1031 and partnerships - Posted by Bill Taylor

Posted by John Merchant, JD on July 21, 2002 at 23:43:32:

Any 1031 Facilitator company, such as Starker Exchange Svs., which is national, or any of the many others, would be able to look at an individual 1031 situation, like this one, and give you a free answer in a minute.

I believe Starker has a web presence, probably www.starker.com, but any of the search engines should be able to find them, or a myriad of others, in less time than it’s taken me to post this. Also try www.1031.com

1031 and partnerships - Posted by Bill Taylor

Posted by Bill Taylor on July 21, 2002 at 23:18:58:

I have been in a partnership for 18 years and I now would like to disolve the partnership. We have 1 property in that partnership. it has been sold and the closing should be this week. If we sell the property and disolve the partnership can we do a 1031 exchange individually with our share of the proceeds? We also have a loan on the home of about 35000. The house should five us in excess of 59000. We have a 60/40 partnership. I hope this is enough info for you to give us an answer.

Re: 1031 and partnerships - Posted by JHyre in Ohio

Posted by JHyre in Ohio on July 22, 2002 at 06:19:48:

If you distribute respective 60/40 interests in the home to the partners, those “tenant in common” interests constitute RE and are exchangeable for other RE under the case law. The IRS would challenge the transaction based on the “step transaction” doctrine, basically saying that 1031 was not meant to be used in this manner. No court case has ruled on these facts, so the ultimate outcome of this manuever is uncertain.

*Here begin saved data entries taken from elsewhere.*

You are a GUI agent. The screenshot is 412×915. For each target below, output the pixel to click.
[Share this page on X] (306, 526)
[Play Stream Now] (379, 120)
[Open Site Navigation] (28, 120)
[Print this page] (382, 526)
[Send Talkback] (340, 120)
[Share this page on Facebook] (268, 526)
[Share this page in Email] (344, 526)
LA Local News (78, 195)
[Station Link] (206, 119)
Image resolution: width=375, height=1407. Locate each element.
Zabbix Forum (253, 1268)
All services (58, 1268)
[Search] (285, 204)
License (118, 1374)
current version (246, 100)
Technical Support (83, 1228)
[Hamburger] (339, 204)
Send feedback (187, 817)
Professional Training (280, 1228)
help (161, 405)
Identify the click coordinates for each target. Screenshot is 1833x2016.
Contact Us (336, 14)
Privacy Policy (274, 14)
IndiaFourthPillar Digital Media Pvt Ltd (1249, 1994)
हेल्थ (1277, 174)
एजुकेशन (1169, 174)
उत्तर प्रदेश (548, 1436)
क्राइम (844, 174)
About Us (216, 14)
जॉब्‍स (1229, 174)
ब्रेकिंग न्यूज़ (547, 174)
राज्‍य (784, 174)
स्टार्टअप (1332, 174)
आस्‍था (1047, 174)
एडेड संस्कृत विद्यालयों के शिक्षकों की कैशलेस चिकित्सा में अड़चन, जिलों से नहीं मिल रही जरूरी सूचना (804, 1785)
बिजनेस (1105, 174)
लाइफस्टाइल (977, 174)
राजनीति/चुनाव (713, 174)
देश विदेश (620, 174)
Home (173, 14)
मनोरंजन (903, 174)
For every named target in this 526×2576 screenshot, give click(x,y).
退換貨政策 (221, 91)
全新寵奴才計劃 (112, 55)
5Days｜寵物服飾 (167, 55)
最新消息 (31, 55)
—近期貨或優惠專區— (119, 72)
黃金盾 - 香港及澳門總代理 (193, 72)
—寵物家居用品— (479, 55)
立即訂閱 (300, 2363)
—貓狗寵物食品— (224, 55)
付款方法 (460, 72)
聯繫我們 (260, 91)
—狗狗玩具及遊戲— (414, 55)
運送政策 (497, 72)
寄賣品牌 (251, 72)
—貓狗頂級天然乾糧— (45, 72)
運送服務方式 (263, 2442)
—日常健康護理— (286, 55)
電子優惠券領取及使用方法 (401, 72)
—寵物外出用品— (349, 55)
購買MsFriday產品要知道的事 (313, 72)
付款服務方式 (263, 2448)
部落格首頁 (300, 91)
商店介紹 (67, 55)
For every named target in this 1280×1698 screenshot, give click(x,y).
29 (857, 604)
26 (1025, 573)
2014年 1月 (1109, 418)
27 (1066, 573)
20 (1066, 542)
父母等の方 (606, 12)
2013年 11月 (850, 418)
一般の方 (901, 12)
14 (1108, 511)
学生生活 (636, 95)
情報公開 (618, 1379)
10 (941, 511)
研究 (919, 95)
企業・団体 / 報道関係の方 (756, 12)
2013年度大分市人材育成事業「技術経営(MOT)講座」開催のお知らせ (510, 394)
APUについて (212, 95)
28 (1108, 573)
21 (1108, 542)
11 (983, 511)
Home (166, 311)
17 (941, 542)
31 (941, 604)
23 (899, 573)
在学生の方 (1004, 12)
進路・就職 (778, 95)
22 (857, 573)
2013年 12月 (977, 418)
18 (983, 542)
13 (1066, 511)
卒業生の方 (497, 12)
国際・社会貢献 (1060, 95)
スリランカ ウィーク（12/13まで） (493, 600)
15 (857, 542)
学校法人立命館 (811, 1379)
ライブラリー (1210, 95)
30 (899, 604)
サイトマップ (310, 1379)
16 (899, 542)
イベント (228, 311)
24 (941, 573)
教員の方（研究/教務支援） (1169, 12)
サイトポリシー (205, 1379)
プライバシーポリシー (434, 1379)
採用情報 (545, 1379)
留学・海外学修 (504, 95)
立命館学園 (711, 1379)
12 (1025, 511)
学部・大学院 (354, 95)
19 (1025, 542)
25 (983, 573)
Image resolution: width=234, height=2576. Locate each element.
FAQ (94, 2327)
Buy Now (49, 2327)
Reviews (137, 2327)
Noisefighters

If the thing is closing in the partnership’s name and that is unalterable, the partnership could mnake the exchange into another property and distribute undivided portions of the new property to each of you…then you’d still be partners, in effect. You could buy your partner out of his “undivided interest”. This approach has a bit more support in court than the former approach, though it’s not 100%.